Monday, August 25, 2025

ICICI Bank’s sharp hike in minimum balance for savings accounts can raise margins and brows

Date:

ICICI Bank upping the minimum balance requirement for new savings accounts to 50,000 from 10,000 earlier indicates a change in the strategy of the bank. To lean on an old cliché, ICICI has apparently decided to be a bank for the classes, not for the masses.In sharp contrast, public sector banks have very modest minimum balance requirements, if that. In 2017, SBI had announced that it was raising the minimum balance requirement to 5,000. The move created an uproar and the bank withdrew the rule, nudged by the department of financial services. Since then, the DFS has been prevailing upon most PSU banks to have modest or even nil minimum balance requirements, to ensure lower income groups are able to use banking services.
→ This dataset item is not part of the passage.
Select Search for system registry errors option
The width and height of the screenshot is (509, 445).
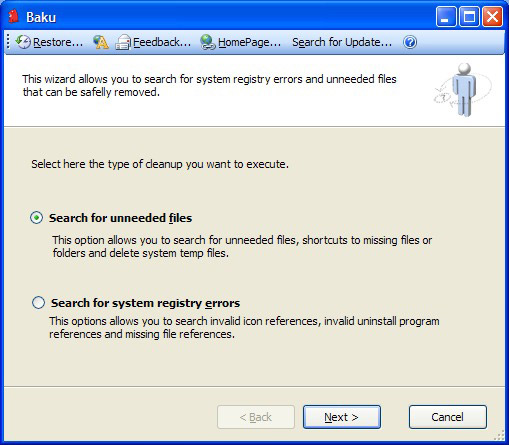38,303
Private banks have always been demanding higher minimum balance requirements; the highest so far has been 10,000, which was the limit in ICICI as well, until last month. Many private banks offer special savings accounts with higher minimum balance requirements, but with added benefits like insurance, trading account, club benefits, etc.

However, so far all private banks have retained the regular savings account with a lower minimum balance requirement. But with ICICI Bank now upping the ante, one needs to see if other banks like HDFC and Axis follow suit. Clearly, Kotak Bank won’t be doing so, going by the public comment of Jay Kotak, a top executive in the bank.

The move to up the balance has probably been prompted by the recent pressure on bank margins and by the flight of savers from bank fixed deposits products to mutual funds. Technology costs of banks are also rising with each passing day. Maintaining a savings account and offering services like pass books, debit cards, etc, are a cost for banks, and with the pressure on margins, banks would rather offer such services to larger accounts than to millions of small accounts.Yes, all banks have to offer a basic savings or no-frills account, per RBI rules, and ICICI offers them too. But this is for genuinely small savers whose total credits in a year cannot exceed 1 lakh. These accounts are not for the regular middle class saver.

With its hike in the minimum required balance, ICICI is clearly indicating its preference to serve only the more well-off customers. To put it simply, ICICI now positions itself like the Titan Company serving those who can afford gold, rather than a Tata Consumer company that serves those who need salt and tea.

Read more: RBI lets AU Small Finance Bank join the big boys club! Who wins?

It will be interesting to see how the regulator RBI reacts. Clearly, the bank hasn’t broken any rule. The RBI has not prescribed any cap on the minimum balance for savings accounts. And ICICI, as per sources, is applying the new higher minimum balance only to prospective accounts and not to the existing ones.

Still, the regulator can argue that banking is a utility and cannot be run like an elite business. The regulator can also quote the master directions which say bank charges should be reasonable and commensurate with the cost of rendering such service. The RBI has hardly ever taken recourse to this direction and interfered with the commercial decisions of banks. May be, RBI will watch to see if other banks follow suit, or may be just choose moral suasion.